- Task requirements
All of the entries should be returned without a single change.

........

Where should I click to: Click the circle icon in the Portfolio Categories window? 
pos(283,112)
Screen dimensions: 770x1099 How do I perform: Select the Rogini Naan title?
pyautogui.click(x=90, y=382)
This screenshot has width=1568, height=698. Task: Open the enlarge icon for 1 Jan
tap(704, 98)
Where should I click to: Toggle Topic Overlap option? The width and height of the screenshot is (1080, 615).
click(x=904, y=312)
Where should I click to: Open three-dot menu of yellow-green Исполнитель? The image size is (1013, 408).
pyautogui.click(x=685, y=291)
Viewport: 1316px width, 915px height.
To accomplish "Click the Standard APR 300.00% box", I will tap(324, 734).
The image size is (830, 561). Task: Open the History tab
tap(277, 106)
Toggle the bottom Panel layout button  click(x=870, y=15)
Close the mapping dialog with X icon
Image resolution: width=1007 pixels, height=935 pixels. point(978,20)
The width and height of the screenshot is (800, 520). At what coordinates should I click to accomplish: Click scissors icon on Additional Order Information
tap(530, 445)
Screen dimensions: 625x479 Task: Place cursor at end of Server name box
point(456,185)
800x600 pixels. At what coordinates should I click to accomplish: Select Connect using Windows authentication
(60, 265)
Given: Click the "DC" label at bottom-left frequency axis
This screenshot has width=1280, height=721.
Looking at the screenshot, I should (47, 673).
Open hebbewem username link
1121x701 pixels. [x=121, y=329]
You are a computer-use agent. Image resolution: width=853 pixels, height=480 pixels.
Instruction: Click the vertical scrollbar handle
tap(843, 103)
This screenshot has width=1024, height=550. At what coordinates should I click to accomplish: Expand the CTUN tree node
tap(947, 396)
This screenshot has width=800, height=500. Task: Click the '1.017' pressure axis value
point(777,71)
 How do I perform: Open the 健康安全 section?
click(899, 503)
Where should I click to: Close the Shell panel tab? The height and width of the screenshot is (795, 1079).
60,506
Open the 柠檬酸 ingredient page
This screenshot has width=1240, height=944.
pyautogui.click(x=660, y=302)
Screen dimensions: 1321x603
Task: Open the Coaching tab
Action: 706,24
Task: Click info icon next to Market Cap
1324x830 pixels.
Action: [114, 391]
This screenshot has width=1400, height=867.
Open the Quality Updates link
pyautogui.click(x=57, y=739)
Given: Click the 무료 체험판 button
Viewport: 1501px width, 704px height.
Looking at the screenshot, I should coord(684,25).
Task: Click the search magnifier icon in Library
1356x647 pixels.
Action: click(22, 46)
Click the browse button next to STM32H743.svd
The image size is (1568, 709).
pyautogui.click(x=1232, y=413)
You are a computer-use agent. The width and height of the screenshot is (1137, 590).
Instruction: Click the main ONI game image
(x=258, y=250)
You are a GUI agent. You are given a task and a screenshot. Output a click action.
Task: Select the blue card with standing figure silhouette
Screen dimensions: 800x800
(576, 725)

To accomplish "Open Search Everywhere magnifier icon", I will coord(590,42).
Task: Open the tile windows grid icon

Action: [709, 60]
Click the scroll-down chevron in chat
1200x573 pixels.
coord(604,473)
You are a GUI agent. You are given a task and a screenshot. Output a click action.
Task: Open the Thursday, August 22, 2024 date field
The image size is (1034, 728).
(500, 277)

........

- Exercise response
Where should I click to: Click the circle icon in the Portfolio Categories window? 
pos(283,112)
Screen dimensions: 770x1099 How do I perform: Select the Rogini Naan title?
pyautogui.click(x=90, y=382)
This screenshot has width=1568, height=698. Task: Open the enlarge icon for 1 Jan
tap(704, 98)
Where should I click to: Toggle Topic Overlap option? The width and height of the screenshot is (1080, 615).
click(x=904, y=312)
Where should I click to: Open three-dot menu of yellow-green Исполнитель? The image size is (1013, 408).
pyautogui.click(x=685, y=291)
Viewport: 1316px width, 915px height.
To accomplish "Click the Standard APR 300.00% box", I will tap(324, 734).
The image size is (830, 561). Task: Open the History tab
tap(277, 106)
Toggle the bottom Panel layout button  click(x=870, y=15)
Close the mapping dialog with X icon
Image resolution: width=1007 pixels, height=935 pixels. point(978,20)
The width and height of the screenshot is (800, 520). At what coordinates should I click to accomplish: Click scissors icon on Additional Order Information
tap(530, 445)
Screen dimensions: 625x479 Task: Place cursor at end of Server name box
point(456,185)
800x600 pixels. At what coordinates should I click to accomplish: Select Connect using Windows authentication
(60, 265)
Given: Click the "DC" label at bottom-left frequency axis
This screenshot has width=1280, height=721.
Looking at the screenshot, I should (47, 673).
Open hebbewem username link
1121x701 pixels. [x=121, y=329]
You are a computer-use agent. Image resolution: width=853 pixels, height=480 pixels.
Instruction: Click the vertical scrollbar handle
tap(843, 103)
This screenshot has width=1024, height=550. At what coordinates should I click to accomplish: Expand the CTUN tree node
tap(947, 396)
This screenshot has width=800, height=500. Task: Click the '1.017' pressure axis value
point(777,71)
 How do I perform: Open the 健康安全 section?
click(899, 503)
Where should I click to: Close the Shell panel tab? The height and width of the screenshot is (795, 1079).
60,506
Open the 柠檬酸 ingredient page
This screenshot has width=1240, height=944.
pyautogui.click(x=660, y=302)
Screen dimensions: 1321x603
Task: Open the Coaching tab
Action: 706,24
Task: Click info icon next to Market Cap
1324x830 pixels.
Action: [114, 391]
This screenshot has width=1400, height=867.
Open the Quality Updates link
pyautogui.click(x=57, y=739)
Given: Click the 무료 체험판 button
Viewport: 1501px width, 704px height.
Looking at the screenshot, I should coord(684,25).
Task: Click the search magnifier icon in Library
1356x647 pixels.
Action: click(22, 46)
Click the browse button next to STM32H743.svd
The image size is (1568, 709).
pyautogui.click(x=1232, y=413)
You are a computer-use agent. The width and height of the screenshot is (1137, 590).
Instruction: Click the main ONI game image
(x=258, y=250)
You are a GUI agent. You are given a task and a screenshot. Output a click action.
Task: Select the blue card with standing figure silhouette
Screen dimensions: 800x800
(576, 725)

To accomplish "Open Search Everywhere magnifier icon", I will coord(590,42).
Task: Open the tile windows grid icon

Action: [709, 60]
Click the scroll-down chevron in chat
1200x573 pixels.
coord(604,473)
You are a GUI agent. You are given a task and a screenshot. Output a click action.
Task: Open the Thursday, August 22, 2024 date field
The image size is (1034, 728).
(500, 277)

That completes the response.